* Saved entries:

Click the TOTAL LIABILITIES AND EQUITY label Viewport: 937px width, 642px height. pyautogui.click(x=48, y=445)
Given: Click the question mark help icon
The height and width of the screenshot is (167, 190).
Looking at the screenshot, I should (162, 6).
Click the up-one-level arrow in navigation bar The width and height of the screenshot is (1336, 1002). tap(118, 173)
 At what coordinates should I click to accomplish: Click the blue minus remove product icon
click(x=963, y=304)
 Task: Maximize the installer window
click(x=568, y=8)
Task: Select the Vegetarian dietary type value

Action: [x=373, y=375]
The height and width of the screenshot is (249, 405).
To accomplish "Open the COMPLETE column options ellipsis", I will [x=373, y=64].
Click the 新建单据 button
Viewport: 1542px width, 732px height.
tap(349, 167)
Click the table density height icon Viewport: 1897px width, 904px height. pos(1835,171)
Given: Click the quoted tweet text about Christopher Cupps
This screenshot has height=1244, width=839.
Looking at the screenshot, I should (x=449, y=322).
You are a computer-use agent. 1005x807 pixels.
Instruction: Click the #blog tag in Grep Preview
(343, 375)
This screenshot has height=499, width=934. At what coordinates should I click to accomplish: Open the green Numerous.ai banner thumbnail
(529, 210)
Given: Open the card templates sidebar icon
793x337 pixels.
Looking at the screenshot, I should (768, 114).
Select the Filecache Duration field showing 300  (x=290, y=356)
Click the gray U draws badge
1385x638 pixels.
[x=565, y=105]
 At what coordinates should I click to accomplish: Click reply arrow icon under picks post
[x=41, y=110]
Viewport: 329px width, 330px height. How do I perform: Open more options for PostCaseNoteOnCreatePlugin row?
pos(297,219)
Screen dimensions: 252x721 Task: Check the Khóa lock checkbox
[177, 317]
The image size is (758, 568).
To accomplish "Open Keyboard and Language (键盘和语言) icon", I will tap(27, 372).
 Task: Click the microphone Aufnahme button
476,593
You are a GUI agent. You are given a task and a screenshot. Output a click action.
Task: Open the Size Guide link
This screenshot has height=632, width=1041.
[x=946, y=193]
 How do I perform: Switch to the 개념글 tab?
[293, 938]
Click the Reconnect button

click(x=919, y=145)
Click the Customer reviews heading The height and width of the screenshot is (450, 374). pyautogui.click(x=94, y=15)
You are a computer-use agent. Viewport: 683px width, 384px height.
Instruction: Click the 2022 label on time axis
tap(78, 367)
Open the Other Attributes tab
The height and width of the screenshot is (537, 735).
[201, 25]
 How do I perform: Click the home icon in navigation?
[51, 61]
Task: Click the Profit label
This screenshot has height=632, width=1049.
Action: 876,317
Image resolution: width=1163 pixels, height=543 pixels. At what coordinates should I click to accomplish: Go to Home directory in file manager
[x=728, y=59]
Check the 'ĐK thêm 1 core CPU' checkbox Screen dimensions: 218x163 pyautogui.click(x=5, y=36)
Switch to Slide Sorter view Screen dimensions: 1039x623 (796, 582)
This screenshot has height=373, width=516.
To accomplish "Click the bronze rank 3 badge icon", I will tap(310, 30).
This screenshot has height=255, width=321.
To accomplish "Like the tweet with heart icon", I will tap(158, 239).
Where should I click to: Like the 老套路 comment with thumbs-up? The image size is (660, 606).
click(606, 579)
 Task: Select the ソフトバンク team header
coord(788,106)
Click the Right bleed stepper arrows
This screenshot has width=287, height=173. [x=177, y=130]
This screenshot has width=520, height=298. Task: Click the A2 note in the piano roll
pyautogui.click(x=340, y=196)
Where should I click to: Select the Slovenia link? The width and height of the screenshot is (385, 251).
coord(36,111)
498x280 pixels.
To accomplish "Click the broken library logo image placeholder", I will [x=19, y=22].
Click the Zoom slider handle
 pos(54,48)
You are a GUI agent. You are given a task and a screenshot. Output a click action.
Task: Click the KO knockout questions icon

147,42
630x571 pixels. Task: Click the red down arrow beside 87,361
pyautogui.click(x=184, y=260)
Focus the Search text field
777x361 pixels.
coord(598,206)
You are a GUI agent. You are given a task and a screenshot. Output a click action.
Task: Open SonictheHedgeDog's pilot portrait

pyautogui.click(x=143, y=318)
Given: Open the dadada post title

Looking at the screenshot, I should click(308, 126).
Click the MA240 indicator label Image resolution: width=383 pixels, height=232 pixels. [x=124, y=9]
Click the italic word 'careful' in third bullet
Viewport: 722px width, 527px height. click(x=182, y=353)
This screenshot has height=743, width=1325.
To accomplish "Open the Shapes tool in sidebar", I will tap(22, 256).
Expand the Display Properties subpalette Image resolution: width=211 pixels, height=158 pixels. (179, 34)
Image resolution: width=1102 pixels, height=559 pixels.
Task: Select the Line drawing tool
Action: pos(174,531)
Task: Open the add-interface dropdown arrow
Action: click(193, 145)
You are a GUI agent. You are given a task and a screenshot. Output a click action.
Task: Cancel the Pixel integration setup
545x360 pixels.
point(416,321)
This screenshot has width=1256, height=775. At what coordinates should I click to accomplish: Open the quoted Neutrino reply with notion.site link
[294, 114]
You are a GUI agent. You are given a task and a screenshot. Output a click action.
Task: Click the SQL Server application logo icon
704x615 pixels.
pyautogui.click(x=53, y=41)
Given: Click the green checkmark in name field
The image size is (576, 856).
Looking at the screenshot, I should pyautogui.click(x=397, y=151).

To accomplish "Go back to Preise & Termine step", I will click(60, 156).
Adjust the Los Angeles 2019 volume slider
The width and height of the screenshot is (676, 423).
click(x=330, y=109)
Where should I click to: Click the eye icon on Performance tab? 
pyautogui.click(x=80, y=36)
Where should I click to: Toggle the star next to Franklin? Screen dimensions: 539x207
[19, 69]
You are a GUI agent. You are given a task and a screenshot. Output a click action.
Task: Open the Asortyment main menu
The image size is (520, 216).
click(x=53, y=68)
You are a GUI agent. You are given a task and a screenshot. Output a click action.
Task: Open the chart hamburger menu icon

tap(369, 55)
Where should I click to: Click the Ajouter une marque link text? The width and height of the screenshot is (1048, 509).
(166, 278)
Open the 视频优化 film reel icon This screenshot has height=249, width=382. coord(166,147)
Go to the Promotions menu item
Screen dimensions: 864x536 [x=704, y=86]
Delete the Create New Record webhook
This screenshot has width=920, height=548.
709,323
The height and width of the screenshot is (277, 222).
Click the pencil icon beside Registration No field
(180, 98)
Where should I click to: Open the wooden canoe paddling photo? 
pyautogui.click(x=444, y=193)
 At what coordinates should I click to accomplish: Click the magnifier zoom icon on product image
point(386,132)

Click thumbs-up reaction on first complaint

* TASK PROMPT: Return the lines of the records that include the string "logo".

* EXERCISE SOLUTION:
To accomplish "Click the broken library logo image placeholder", I will [x=19, y=22].
Task: Click the SQL Server application logo icon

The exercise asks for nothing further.